Le colonel von Aulock ordonna l’évacuation de la population. Le dimanche 14 août, la ville, le château, l’île du Grand-Bé  et l’île de Cézembre subirent un intense bombardement aérien  – 150 bombardiers lourds Liberator – et naval avec, pour la première fois en France l’utilisation de bombes au napalm et au phosphore. Douze jours de combat intense furent nécessaires aux soldats du général Patton pour venir à bout de la forteresse défendue par les Allemands qui firent sauter les installations portuaires, les écluses et le môle des Noires. L’île de Cézembre tiendra même jusqu’au 2 septembre. La ville – intra muros – était en feu et en grande partie détruite. Saint-Malo et la cité d’Aleth résistèrent jusqu’au 17 août, date de leur libération.

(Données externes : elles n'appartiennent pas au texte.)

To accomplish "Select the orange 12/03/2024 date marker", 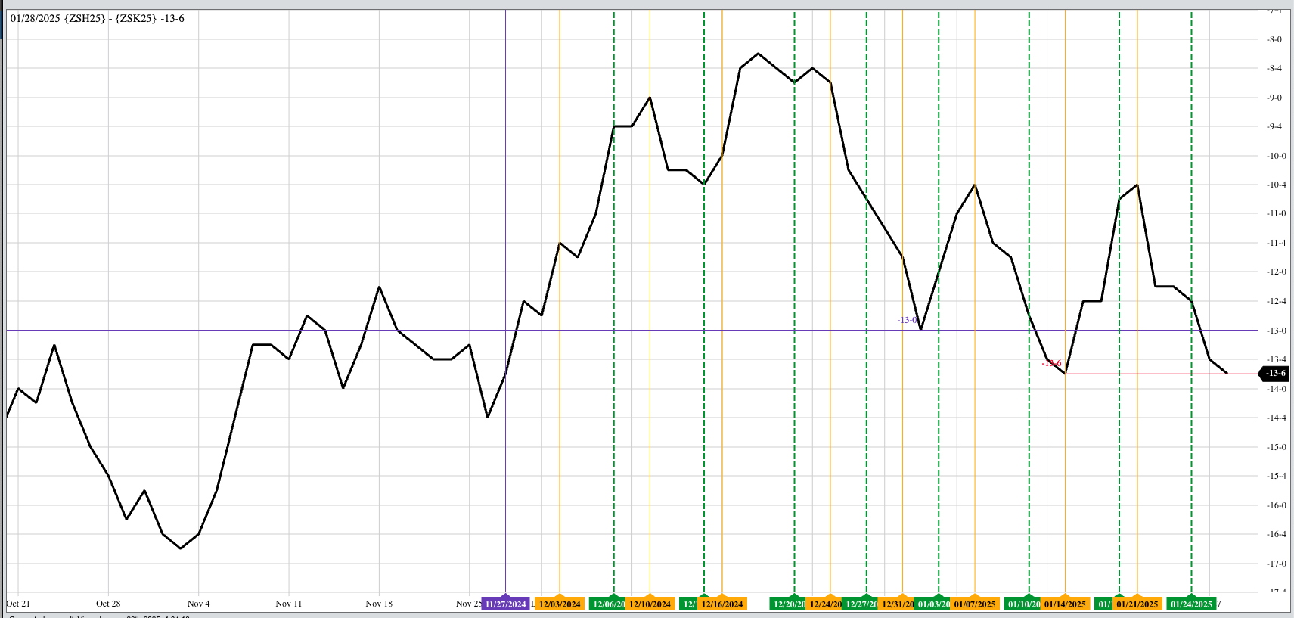I will (x=560, y=604).
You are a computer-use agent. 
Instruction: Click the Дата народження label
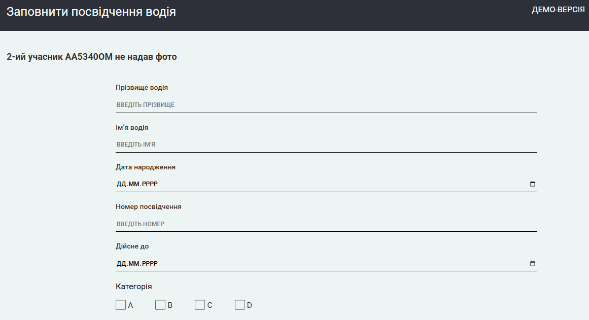[x=146, y=167]
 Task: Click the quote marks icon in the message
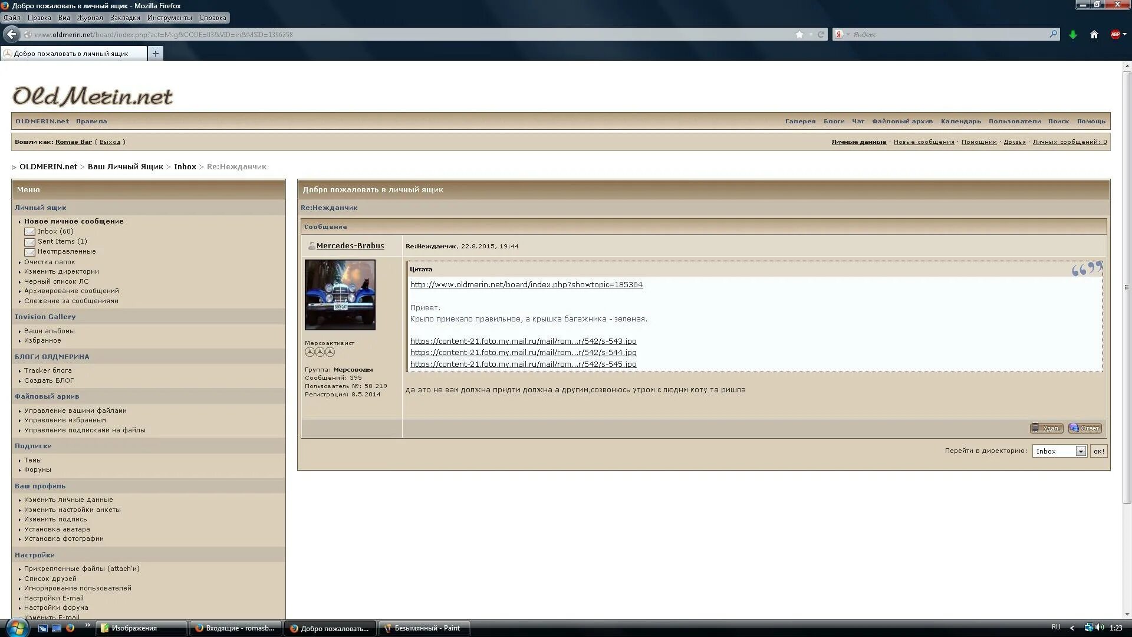click(x=1086, y=269)
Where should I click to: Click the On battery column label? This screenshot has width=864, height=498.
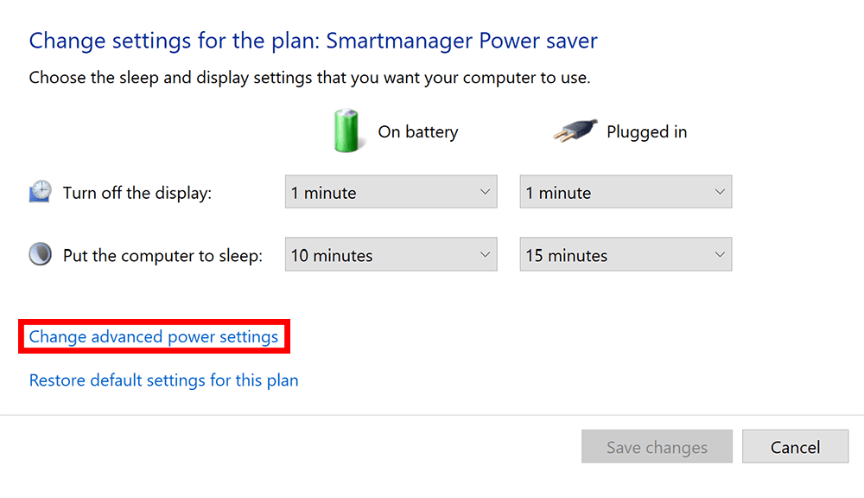point(418,132)
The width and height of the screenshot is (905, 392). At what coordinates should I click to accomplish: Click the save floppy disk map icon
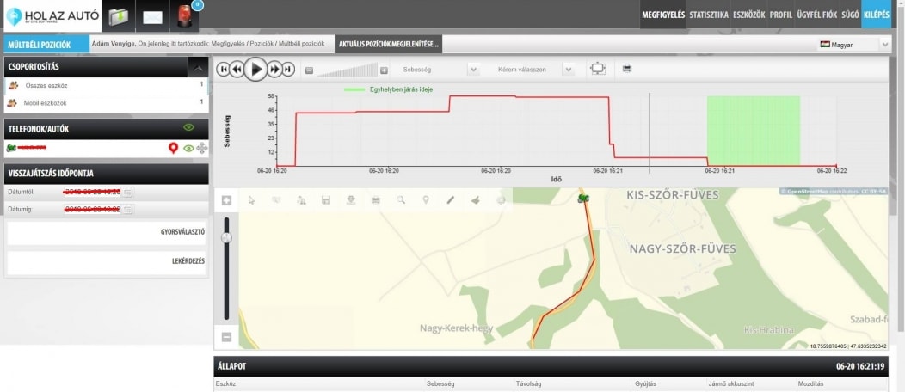326,200
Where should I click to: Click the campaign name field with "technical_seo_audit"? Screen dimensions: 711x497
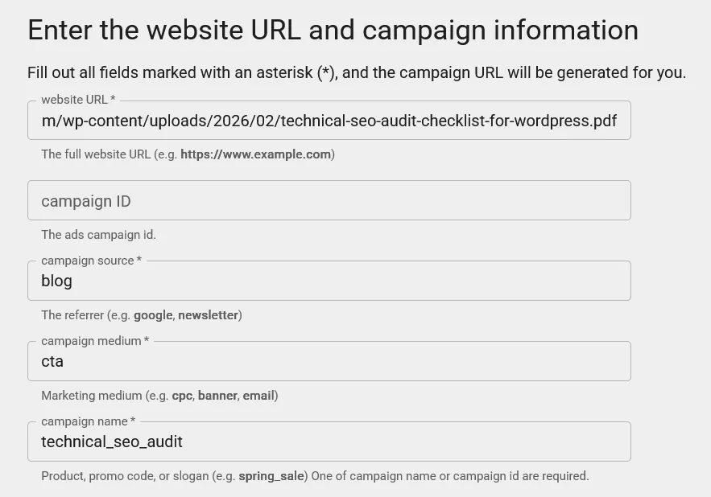[329, 442]
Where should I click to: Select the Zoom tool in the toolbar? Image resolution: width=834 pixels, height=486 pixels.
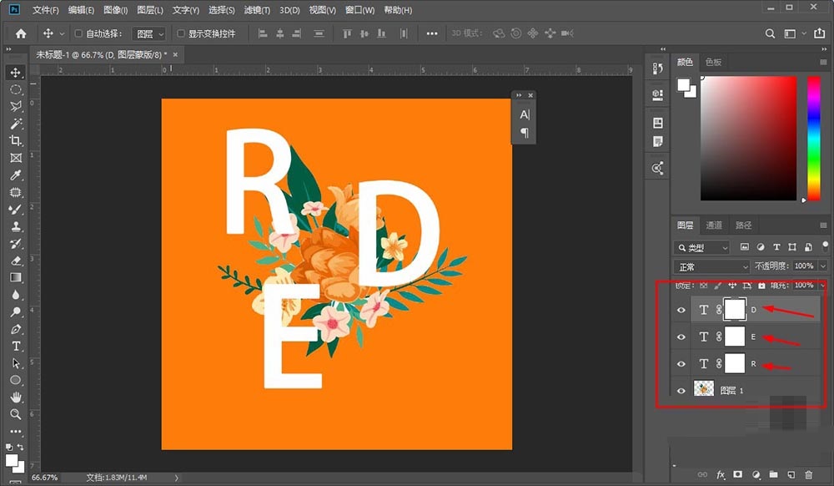[x=17, y=413]
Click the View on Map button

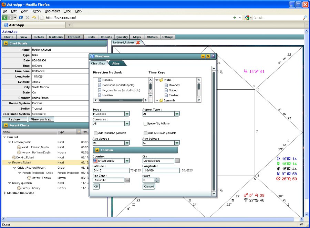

Le plan-masse de Louis Arretche

Depuis les travaux de Vauban, qui avaient fixé des règles d’urbanisme et d’architecture, rien, ou presque, n’avait changé. L’architecte chargé de la reconstruction ne pouvait donc se contenter d’apporter dans sa serviette les plans de la nouvelle « Cité de ses rêves ». Dans un espace réduit – 12 hectares – il fallait reconstruire des immeubles, réinstaller les commerçants. Il y avait près de 600 propriétaires (ou leurs héritiers). La situation était compliquée. Parmi les contraintes, il y avait aussi le relief rocheux et des vents qui rendaient impossible un alignement rigoureux. L’implantation des voies anciennes fut donc conservée. Il fallait aussi reconstituer les façades de la vieille ville afin de lui rendre la silhouette qui avait fait sa renommée. M. Brillaud de Laujardière, l’architecte, fixa la hauteur de faîtage des immeubles pour l’ensemble de la ville. C’était la garantie d’une unité d’ensemble. L’importance des destructions a permis de supprimer les ruelles trop étroites et d’aménager des espaces libres. Aujourd’hui, la ville, grâce à l’unité des matériaux, aux grands toits d’ardoise, a conservé son caractère de grand vaisseau de pierre entouré de remparts. L’architecte en chef, le grand prix de Rome, Louis Arretche, a facilité les compromis, surmonté les très nombreuses difficultés rencontrées et su allier le caractère traditionnel et l’esthétique de toute novation en apportant à l’ensemble la lumière, l’air, l’espace, sans trahir le passé.